Hard invariants (never violate)

  1. Per-patient scoping at the query level. Every vector or relational query that feeds the AI MUST filter by patient_id in the SQL WHERE clause, not in application code, not in post-processing.
  2. Every AI-surfaced fact must have a source_artifact_id. Citations are non-negotiable. If a fact can't be cited, it shouldn't be displayed as a fact — show it as raw context.
  3. Audit log every AI query and every data access. Use core/audit.py. No exceptions.
  4. Patient data never leaves India in prod. All cloud services must be in an Indian region. Local LLM in dev. Cloud LLMs only behind an explicit env flag (ALLOW_CLOUD_LLM=true).
  5. Consent must exist before any AI processing. Check consents table before invoking LLMs on a patient's data.
  6. Never log raw patient data. Logs may include IDs and metadata, never PHI.

Architecture rules

  • Layered: routes (thin) → services (business logic) → repositories (data access) → models (ORM).
  • Routes are thin. No business logic in route handlers. They parse input, call a service, return a response.
  • Services are pure-ish. They take typed inputs and return typed outputs. They don't reach into request objects.
  • Repositories own SQL. No SQL in services. No SQLAlchemy in routes.
  • LLM, STT, storage are behind interfaces. Never import vllm or boto3 directly in service code. Use llm.base.LLMClient, stt.base.STTClient, storage.base.ObjectStorage.

Code conventions

  • Python: ruff format, strict mypy, async-first for I/O. Type everything. No Any without a comment explaining why.
  • TypeScript: strict mode, no any. Components are function components with hooks. Server state in TanStack Query, client state in Zustand.
  • Imports: absolute imports in Python (from ojas.services...), absolute in TS via @/ alias.
  • Naming: snake_case Python, camelCase TS, PascalCase components and types, SCREAMING_SNAKE for constants.
  • File size: if a file exceeds ~300 lines, consider splitting.
  • No premature abstraction. Inline first, extract on second use.

Data model rules

  • Every table has id, created_at, updated_at.
  • Every patient-scoped table has patient_id with a FK and an index.
  • Every extracted entity (medications, diagnoses, etc.) has source_artifact_id FK.
  • Use JSONB for long-tail extracted fields, typed columns for everything queried relationally.
  • Migrations only via Alembic. Never edit schemas by hand. One concern per migration.

Prompts

  • Prompts live in apps/api/src/ojas/llm/prompts/ as versioned files (e.g. extract_medications_v3.txt).
  • Never inline prompts in service code longer than 3 lines.
  • Every prompt has a header describing inputs, outputs, and the eval cases that cover it.

Testing rules

  • Every service method has a unit test.
  • Every route has at least one integration test against a real test DB.
  • AI behavior is tested through the evals harness, not unit tests. Mock LLMs in unit tests.
  • make test must pass before any commit.

Eval rules

  • Any change to a prompt, model, retrieval logic, or extraction pipeline requires re-running make evals.
  • New features add new eval cases.
  • Eval failures block merges.

Tech stack (do not change without an ADR)

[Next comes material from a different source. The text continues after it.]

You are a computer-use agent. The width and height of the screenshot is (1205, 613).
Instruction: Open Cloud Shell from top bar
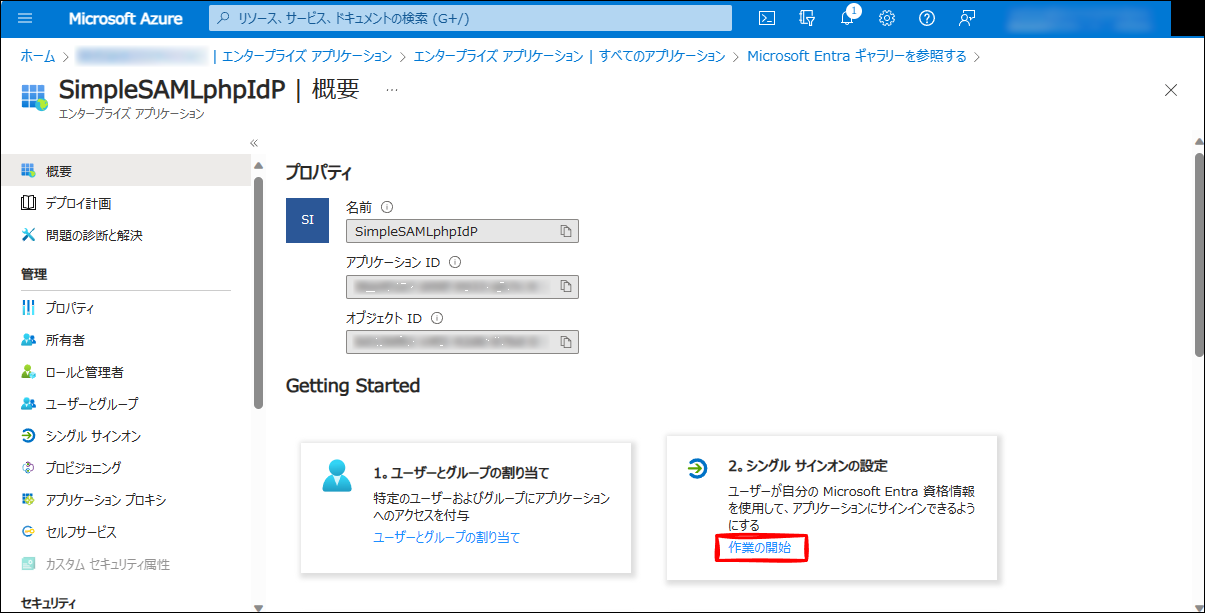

  • Postgres 16 + pgvector (no MongoDB, no separate vector DB)
  • FastAPI + SQLAlchemy 2.0 async + Alembic + Pydantic v2
  • React + Vite + TS + TanStack Query + Zustand + shadcn/ui
  • Redis + Arq for background jobs
  • MinIO local, S3-compatible interface
  • vLLM serving Qwen2.5 in dev; cloud LLMs behind ALLOW_CLOUD_LLM env flag
  • Langfuse for LLM tracing
  • uv for Python packages, pnpm for Node packages

Git and commit rules

  • Never add Claude as a co-author. Do not include Co-Authored-By: Claude or any Anthropic AI attribution in commit messages.
  • Commit messages should describe the why, not the what.
  • Stage specific files — never git add . or git add -A.
  • Never skip hooks (--no-verify) without explicit instruction.
  • Never force-push to main.

When making changes

  1. Read this file first.
  2. Read the relevant docs/decisions/*.md if your change touches architecture.
  3. If you're introducing a new pattern, write an ADR in docs/decisions/.
  4. Update docs alongside code changes.
  5. Update this file if you discover a convention worth encoding.

When unsure

Prefer the simplest thing that satisfies the invariants. Ask before introducing a new dependency, a new service, or a new database.